*** Text provided ***
Unveiling JavaScript’s Control and Data Flow: From Circuits to AST, DFG, CFG

Before discussing JavaScript optimization, the author reflects on Claude Shannon’s mechanical mouse Theseus, illustrating how simple electronic components can solve complex mazes and how Shannon’s introduction of Boolean algebra to circuit design laid the foundation for modern digital computers.

Digital Circuits and Programs

The 2011 smart dimming and color circuit (shown below) demonstrates a modern integrated circuit that, driven by a clock and DAC, converts Boolean results into analog LED signals, varying color and brightness—effectively implementing a complete program in hardware.

The circuit’s manual excerpt (right) shows how register addresses and instructions map to the program’s control flow and data flow, mirroring ROM/RAM storage and clock‑driven execution in software.

By using assemblers or C to describe control and data flow, compilers translate these descriptions into the register writes shown in the manual, allowing developers to program digital circuits without constantly consulting datasheets.

JavaScript Control and Data Flow

To observe JavaScript’s control and data flow, source code is first parsed into an Abstract Syntax Tree (AST). Tools like esprima, estraverse, and escodegen generate, traverse, and regenerate code after modifications.

const esprima = require('esprima');
const AST = esprima.parseScript(jsCode);
const estraverse = require('estraverse');
const escodegen = require('escodegen');
function toEqual(node) {
  if (node.operator === '==') {
    node.operator = '===';
  }
}
function walkIn(ast) {
  estraverse.traverse(ast, {
    enter: (node) => {
      toEqual(node);
    }
  });
}
const code = escodegen.generate(ast);

After building the AST, it can be visualized (see image below) and further transformed into intermediate representations such as Data Flow Graphs (DFG) and Control Flow Graphs (CFG).
*** End of Text provided ***
• [Aim of the exercise]
From the text on JavaScript control and data flow, copy the passage from "Unveiling JavaScript’s Control" up to and including "program in hardware.". The data that comes next is separate material and is not connected to the text.
*** The data ***
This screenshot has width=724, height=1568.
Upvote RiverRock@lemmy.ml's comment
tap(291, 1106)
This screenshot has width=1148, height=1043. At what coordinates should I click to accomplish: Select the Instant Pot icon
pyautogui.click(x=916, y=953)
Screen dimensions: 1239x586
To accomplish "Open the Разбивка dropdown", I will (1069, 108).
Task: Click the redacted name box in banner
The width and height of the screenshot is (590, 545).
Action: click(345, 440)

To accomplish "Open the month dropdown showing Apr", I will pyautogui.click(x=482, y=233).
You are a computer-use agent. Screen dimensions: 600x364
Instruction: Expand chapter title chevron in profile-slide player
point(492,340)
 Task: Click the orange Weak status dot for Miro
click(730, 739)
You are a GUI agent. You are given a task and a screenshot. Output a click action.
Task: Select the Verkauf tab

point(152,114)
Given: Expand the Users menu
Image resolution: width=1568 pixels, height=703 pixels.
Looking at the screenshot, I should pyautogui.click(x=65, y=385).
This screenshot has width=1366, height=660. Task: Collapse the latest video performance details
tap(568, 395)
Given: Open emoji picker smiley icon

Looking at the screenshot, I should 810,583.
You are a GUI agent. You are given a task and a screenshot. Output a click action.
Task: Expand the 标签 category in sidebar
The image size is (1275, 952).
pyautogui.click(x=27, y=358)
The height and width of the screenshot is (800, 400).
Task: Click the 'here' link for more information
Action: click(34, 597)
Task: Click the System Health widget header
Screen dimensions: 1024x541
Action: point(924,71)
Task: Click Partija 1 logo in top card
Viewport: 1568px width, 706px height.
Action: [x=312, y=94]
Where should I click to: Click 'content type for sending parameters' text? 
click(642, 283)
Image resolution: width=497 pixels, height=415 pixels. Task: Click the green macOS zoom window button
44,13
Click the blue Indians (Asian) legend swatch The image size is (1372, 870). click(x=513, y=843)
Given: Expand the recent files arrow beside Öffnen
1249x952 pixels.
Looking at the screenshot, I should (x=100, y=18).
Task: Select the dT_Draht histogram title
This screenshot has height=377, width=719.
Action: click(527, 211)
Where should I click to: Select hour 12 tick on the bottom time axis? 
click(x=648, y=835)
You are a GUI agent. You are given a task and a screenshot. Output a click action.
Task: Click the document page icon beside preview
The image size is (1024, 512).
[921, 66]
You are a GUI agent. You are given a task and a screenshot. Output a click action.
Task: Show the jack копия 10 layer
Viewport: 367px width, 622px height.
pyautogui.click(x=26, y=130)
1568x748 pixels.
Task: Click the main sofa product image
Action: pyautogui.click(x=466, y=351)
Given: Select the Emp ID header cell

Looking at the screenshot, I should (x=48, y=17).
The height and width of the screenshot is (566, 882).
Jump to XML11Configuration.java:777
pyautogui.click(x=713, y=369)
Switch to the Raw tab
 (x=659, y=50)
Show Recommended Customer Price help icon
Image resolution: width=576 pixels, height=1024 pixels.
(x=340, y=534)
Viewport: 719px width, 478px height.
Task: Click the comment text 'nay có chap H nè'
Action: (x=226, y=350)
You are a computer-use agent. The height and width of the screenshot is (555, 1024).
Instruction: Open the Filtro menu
*** End of The data ***
• [Solution for this task]
Unveiling JavaScript’s Control and Data Flow: From Circuits to AST, DFG, CFG

Before discussing JavaScript optimization, the author reflects on Claude Shannon’s mechanical mouse Theseus, illustrating how simple electronic components can solve complex mazes and how Shannon’s introduction of Boolean algebra to circuit design laid the foundation for modern digital computers.

Digital Circuits and Programs

The 2011 smart dimming and color circuit (shown below) demonstrates a modern integrated circuit that, driven by a clock and DAC, converts Boolean results into analog LED signals, varying color and brightness—effectively implementing a complete program in hardware.